傘下の呉服チェーンのさが美は、全株式を10月に投資ファンドへ売却、計25億円の売却損・債権放棄損を計上する。さが美は2016年2月期まで7期連続で最終赤字だった。

婦人服専門店を展開するパレモも苦戦しており、10月に全株式を売却する。ホームセンター事業は今年8月までで撤退した。

9月1日に発足したユニー・ファミリーマートホールディングスの新しいシンボルマークの前で、上田社長(左から2番目)らが握手(撮影:尾形文繁)

2016年4月の決算会見でユニーグループの越田次郎専務は「負の部分は限りなく出しきり、筋肉質の会社になったうえで経営統合したい」と語っていた。

他方、前出のファミマ役員は、「統合に向けて話し合った不採算店閉鎖はすべて実行されている。統合後に大きな事業整理をすることはない」と、ユニーのリストラが一段落したとの認識を示す。

今後、ユニーの総合スーパー事業は新規出店を抑えつつ、売り上げ上位店を中心に改装する。投下資金は3年間で約150億円を計画。採算の厳しい衣料品や住居関連品の直営売り場は縮小、新しいテナントを入れる。いずれにせよ今後は「中部圏のスーパー」に存続を懸けるしかない。

加盟店オーナーの懸念

進展するユニーのリストラだが、9月発足の新会社には乗り越えるべきハードルがまだある。コンビニの統一だ。

ユニーグループのコンビニ、サークルKとサンクスは9月から順次ファミマへ看板替えをする。7月末の店舗は計6251店。うち約1000店を大量閉鎖し、残る店舗をファミマに転換する。

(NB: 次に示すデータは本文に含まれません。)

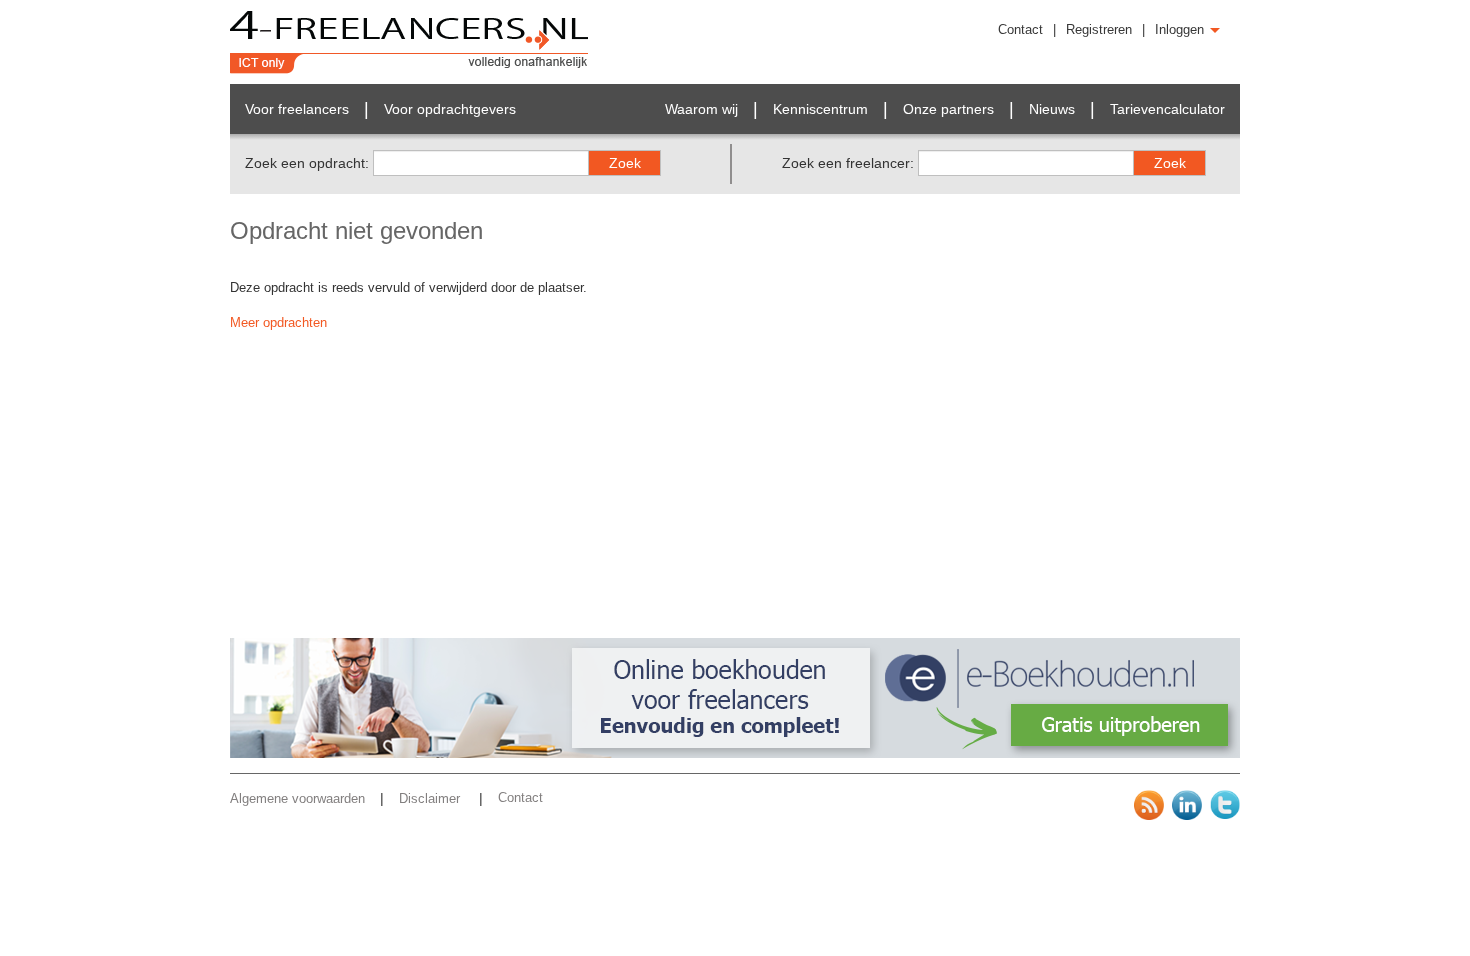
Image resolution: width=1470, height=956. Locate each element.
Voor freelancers (297, 109)
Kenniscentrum (820, 109)
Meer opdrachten (278, 322)
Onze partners (948, 109)
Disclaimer (431, 798)
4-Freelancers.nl (409, 42)
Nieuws (1052, 109)
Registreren (1099, 29)
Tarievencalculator (1167, 109)
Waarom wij (701, 109)
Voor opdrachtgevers (450, 109)
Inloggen (1181, 29)
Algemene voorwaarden (297, 798)
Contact (1020, 29)
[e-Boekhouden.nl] (735, 753)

コンビニのビジネスモデルは、本部が加盟店に商品供給や販売指導を行う一方、加盟店はその対価として、稼いだ利益から一定の割合を、ロイヤルティの形で本部に納める仕組みとなっている。それだけにファミマの本部とブランド転換を迫られるサークルKサンクスの加盟店オーナーとの意思統一が不可欠だ。